2. The construct function parameters cannot have default values. If the existing MindSpore version has default values for the construct function parameters, each time it is used, it will be specialized into a new calculation graph; subsequent versions will optimize the original specialization mechanism.

3. Cell consists of multiple shared Cell_X instances, and each Cell_X consists of multiple shared Cell_Y instances. If the init of Cell_X and Cell_Y are both decorated as @lazy_inline, only the outermost Cell_X can be compiled into a reused calculation graph, and the calculation graph of the inner Cell_Y is still Inline; subsequent versions plan to support this multi-level lazy inline mechanism.

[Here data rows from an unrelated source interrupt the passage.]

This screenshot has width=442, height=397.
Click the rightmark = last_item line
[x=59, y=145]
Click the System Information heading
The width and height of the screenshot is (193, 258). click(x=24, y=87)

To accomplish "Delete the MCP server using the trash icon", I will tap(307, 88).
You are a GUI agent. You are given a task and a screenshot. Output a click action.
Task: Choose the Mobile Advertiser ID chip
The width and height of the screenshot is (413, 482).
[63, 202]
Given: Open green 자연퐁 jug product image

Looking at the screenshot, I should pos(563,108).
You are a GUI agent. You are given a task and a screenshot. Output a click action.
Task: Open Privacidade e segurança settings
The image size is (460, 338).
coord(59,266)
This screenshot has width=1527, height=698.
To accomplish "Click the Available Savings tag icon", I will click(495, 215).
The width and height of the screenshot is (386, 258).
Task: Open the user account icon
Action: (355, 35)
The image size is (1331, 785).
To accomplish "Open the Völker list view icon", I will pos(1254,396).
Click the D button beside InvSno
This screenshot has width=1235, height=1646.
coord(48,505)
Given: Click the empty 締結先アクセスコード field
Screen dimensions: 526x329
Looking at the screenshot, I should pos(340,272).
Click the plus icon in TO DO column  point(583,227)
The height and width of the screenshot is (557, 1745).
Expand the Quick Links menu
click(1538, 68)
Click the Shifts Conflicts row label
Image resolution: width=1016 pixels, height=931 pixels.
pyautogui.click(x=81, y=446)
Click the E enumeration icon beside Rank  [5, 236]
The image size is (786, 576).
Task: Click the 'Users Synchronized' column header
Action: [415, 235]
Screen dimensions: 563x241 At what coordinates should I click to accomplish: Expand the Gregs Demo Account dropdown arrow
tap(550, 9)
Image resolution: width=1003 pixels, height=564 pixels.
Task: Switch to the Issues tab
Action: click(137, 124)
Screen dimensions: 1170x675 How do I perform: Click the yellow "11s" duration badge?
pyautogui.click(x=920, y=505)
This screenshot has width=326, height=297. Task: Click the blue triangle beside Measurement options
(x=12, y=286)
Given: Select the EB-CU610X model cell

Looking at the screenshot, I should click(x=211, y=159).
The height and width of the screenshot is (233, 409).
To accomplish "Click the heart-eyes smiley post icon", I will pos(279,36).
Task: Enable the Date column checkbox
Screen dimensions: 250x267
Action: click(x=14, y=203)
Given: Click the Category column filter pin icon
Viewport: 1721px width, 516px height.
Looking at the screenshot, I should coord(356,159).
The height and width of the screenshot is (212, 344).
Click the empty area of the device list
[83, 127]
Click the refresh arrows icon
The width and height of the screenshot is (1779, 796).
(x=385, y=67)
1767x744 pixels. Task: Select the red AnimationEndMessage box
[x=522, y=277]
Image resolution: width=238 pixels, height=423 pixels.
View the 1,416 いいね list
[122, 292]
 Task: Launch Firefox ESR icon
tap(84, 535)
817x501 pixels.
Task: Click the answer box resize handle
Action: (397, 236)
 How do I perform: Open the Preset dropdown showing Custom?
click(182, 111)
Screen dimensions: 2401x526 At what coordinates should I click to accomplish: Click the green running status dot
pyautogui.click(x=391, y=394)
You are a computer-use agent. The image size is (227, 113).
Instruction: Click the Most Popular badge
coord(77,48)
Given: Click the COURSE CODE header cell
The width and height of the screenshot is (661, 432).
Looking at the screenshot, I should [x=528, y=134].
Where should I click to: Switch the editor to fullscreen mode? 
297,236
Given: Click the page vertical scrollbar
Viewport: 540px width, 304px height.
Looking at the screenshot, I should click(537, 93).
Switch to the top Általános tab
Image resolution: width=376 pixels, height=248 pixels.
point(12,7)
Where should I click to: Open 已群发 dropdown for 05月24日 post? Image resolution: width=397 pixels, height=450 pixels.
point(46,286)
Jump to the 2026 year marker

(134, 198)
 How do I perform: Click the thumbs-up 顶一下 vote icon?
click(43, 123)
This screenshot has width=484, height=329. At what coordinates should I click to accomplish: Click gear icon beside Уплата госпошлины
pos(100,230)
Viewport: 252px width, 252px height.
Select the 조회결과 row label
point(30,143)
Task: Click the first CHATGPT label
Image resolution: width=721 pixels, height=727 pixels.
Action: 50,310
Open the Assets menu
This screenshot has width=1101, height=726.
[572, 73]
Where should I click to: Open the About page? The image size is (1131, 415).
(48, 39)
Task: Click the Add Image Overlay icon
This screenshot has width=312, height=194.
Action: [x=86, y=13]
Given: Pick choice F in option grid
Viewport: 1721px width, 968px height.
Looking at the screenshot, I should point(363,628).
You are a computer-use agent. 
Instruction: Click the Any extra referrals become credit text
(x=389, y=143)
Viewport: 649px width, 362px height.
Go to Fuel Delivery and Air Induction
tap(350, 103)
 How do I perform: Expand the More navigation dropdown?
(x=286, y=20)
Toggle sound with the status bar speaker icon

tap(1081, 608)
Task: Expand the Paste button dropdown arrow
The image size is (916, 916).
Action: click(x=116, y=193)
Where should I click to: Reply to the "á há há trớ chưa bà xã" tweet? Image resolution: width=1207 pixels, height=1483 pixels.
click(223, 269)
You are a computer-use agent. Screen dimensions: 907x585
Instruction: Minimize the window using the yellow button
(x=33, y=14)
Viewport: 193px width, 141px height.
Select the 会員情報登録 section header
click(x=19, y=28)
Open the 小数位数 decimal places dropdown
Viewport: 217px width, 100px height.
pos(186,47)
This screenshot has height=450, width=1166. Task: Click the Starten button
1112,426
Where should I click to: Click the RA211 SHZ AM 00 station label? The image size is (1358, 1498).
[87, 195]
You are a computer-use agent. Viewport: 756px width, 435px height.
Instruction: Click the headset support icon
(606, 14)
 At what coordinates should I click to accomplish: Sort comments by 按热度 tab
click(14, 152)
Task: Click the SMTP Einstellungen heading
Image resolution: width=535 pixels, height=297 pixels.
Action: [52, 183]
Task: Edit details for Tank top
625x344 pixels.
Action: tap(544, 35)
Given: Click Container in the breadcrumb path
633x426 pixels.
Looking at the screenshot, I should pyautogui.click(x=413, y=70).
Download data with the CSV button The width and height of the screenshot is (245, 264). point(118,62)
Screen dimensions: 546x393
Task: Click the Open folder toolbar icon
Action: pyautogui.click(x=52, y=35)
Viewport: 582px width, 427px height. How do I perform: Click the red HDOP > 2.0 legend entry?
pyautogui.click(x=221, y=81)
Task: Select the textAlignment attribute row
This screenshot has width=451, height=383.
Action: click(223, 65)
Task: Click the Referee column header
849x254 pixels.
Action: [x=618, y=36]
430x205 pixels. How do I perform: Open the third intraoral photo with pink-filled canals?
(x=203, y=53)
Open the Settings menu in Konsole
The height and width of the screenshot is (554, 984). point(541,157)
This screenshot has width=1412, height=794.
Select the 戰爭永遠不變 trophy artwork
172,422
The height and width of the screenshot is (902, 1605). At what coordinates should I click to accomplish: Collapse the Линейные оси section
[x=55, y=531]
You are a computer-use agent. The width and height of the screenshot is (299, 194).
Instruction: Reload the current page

如何辅助客户写出高内聚低耦合构图代码，也是昇思MindSpore框架追求目标之一，例如在使用中存在这种Block:: __init__ 参数包含Layer index,其他参数的值都相同，由于Layer Index 每一层都不一样，导致该Block由于细微的差别不能复用。如在某个GTP 版本代码中存在以下这样的代码：

class Block (nn.Cell):
    """
    Self-Attention module for each layer
    Args:
       config(GPTConfig): the config of network
       scale: scale factor for initialization
       layer_idx: current layer index
    """
    def __init__(self, config, scale=1.0, layer_idx=None):
        ......
        if layer_idx is not None:
            self.coeff = math.sqrt(layer_idx * math.sqrt(self.size_per_head))
            self.coeff = Tensor(self.coeff)
        ......
    def construct(self, x, attention_mask, layer_past=None):
        ......

In order to make the Block reusable, we can optimize it, extract the calculations related to the Layer Index, and then use them as parameters of Construct to input them into the original composition, so that the init parameters of the Block are the same.

Modify the above code segment to the following code segment, delete the parts related to Init and Layer Index, and add the coeff parameter to construct.

class Block (nn.Cell):
    def __init__(self, config, scale=1.0):
        ......
    def construct(self, x, attention_mask, layer_past, coeff):
        ......

在后续昇思MindSpore版本中我们规划特性识别这种有细微差别的Block，对这些Block给予优化建议以便优化改进。